Assessee can’t claim Deduction for Cash Purchase of land When Amount exceeds permissible limit of ₹10000 u/s 40A(3) of Income Tax Act: ITAT [Read Order]

Assessee - claim- Deduction - Cash- Purchase - land - Amount - Income- Tax- Act-ITAT-TAXSCAN

The Ahmedabad bench of the Income Tax Appellate Tribunal (ITAT) held that the assessee cannot claim a deduction for the cash purchase of land when the amount exceeds the permissible limit of Rs. 10000/- under Section 40A(3) of the Income Tax Act, 1961.

The assessee is an individual, who filed its original return of income declaring total income at Rs.64,060/- and also agricultural income of Rs.1,05,940/-. A search under Section 132 of the Income Tax Act was carried out in the premises of the assessee, during which, incriminating documents relating to land dealings and other issues were found and seized.

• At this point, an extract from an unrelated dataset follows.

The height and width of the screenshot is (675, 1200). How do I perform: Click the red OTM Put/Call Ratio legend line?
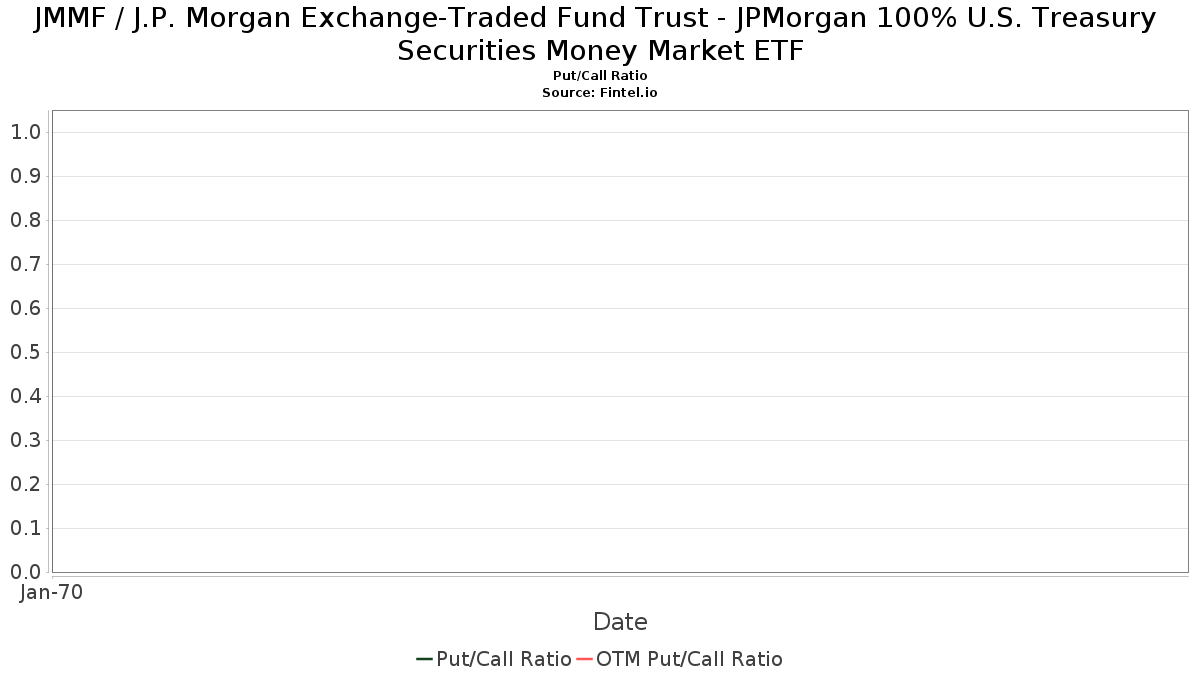584,659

The contention made by the assessee is that the recording of reasons made by the Deputy Commissioner of Income Tax (DCIT), shows that he himself was not satisfied by conducting any enquiry as to whether what was stated by the search party was correct or not. Neither had any reason to believe that any income escaped assessment in order to reopen the assessment under Section 147 of the Income Tax Act nor issued any notice under Section 148 of the Income Tax Act.

The Departmental Representative submitted that transactions made in cash was not intended to be disclosed by the appellant as none of the cash purchases or sales was accounted for by the appellant in the books of accounts till the date of search.

The submission in regard to the receipt of the source of cash paid for the purchase of lands and other expenses was also made before the First Appellate Authority.

The Authorized Representative stated that the appellant received a cash amount from Urjanagar Society which was used by the appellant for the purchase of lands. The Authorized Representative submitted a cash book prepared by him after the date of the search.

The appellant showed cash purchases exceeding Rs.20,000/- for a total amount of Rs.8,61,96,310/-, the Commissioner of Income Tax (Appeal) CIT(A) found the applicability of Section 40A(3) of the Income Tax Act made by the Assessing Officer reasonable in respect of the purchase of land from the farmers and the appellant found to be not eligible for explanation under Rule 6DD of the Income Tax Rules, 1962, keeping in view that the property was registered in Gandhinagar where backing facility though available but not availed.

The Two-member bench comprising of Annapurna Gupta (Accountant member) and Madhumita Roy (Judicial member) held that considering the provisions of law particularly Section 40A(3) of the Income Tax Act and the explanation under Rule 6DD of the Income Tax Rules, 1962, 20% of the entire amount of Rs.8,61,96,310/- i.e. Rs.1,72,39,262/- was disallowed under Section 40A(3) of the Income Tax Act.

As a result, the appeal preferred by the assessee was dismissed.